[The data]:

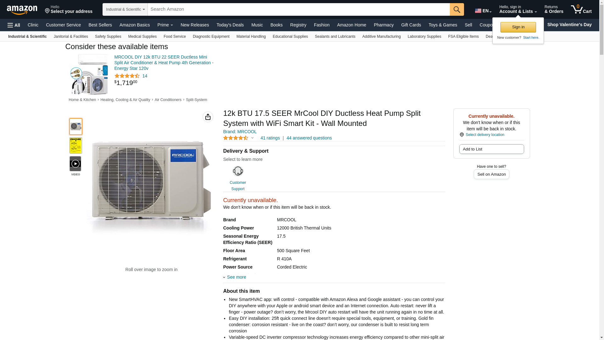Open the EN language selector
604x340 pixels.
(x=483, y=11)
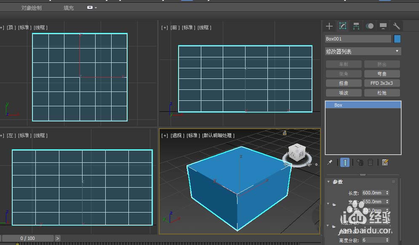
Task: Click the 弯曲 modifier button
Action: [x=382, y=74]
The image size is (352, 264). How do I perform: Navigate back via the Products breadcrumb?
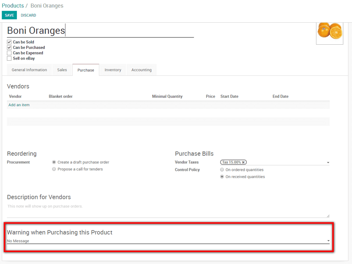pyautogui.click(x=13, y=5)

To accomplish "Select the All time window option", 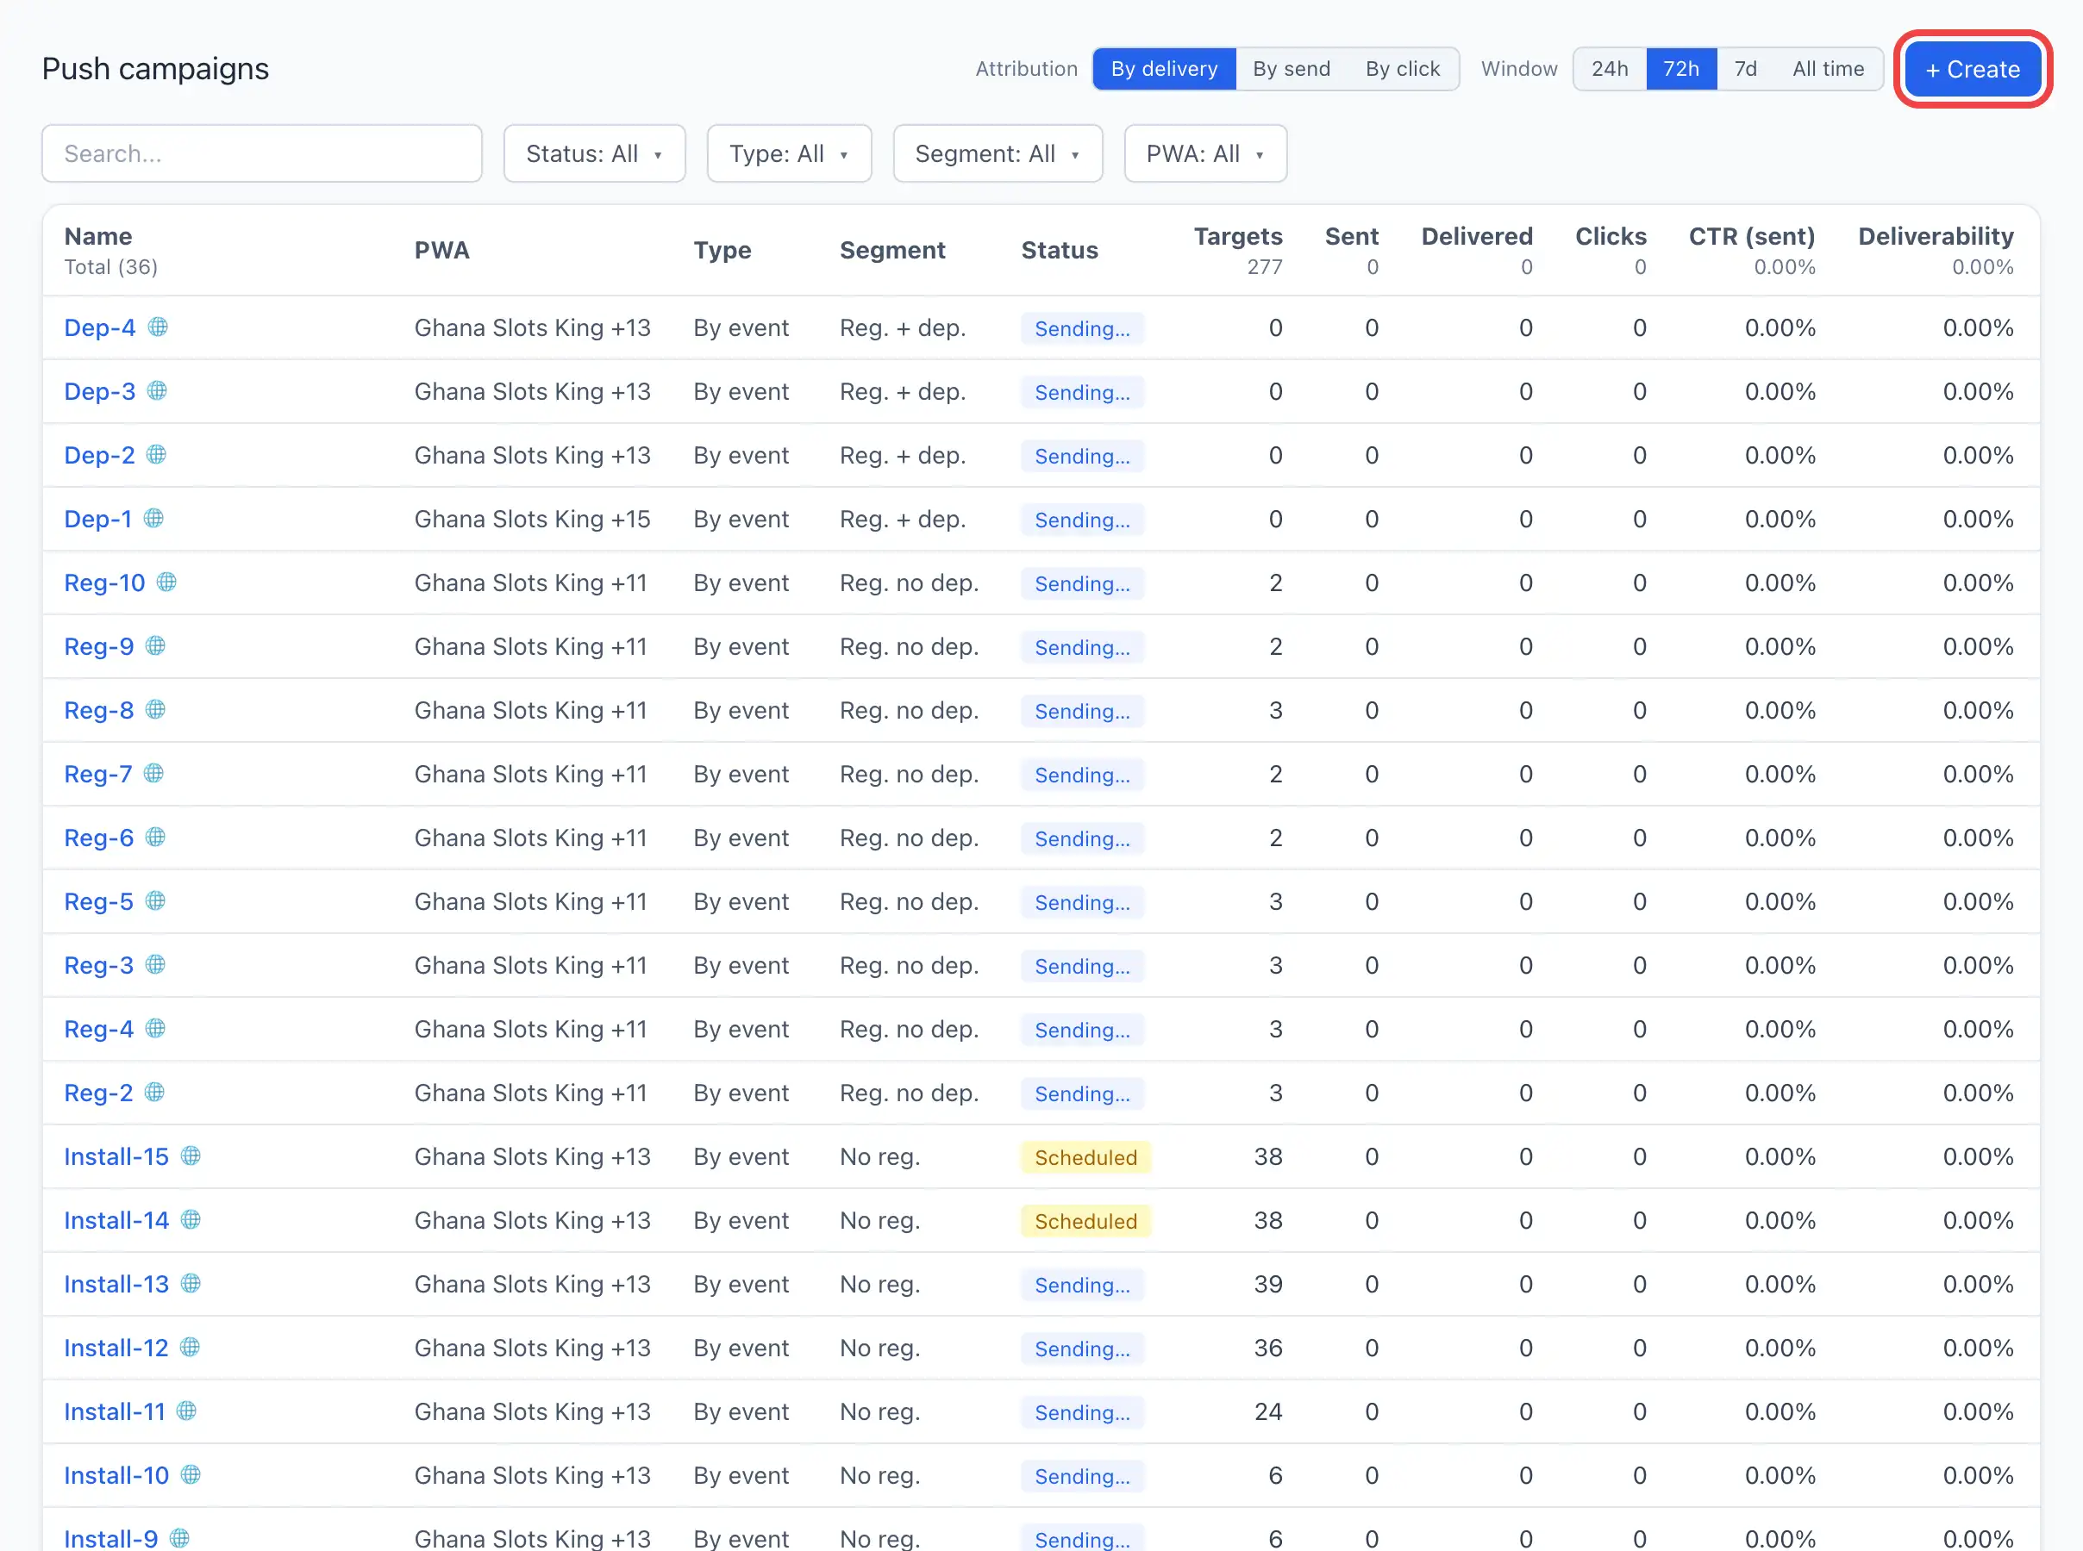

[Directions]:
Transcribe only the lines from the line holding "The image size" to the final line of the listing above. Keep them exact, include both ends, and skip the pictures.

[Expected answer]:
The image size is (352, 264). How do I perform: Navigate back via the Products breadcrumb?
pyautogui.click(x=13, y=5)

To accomplish "Select the All time window option", 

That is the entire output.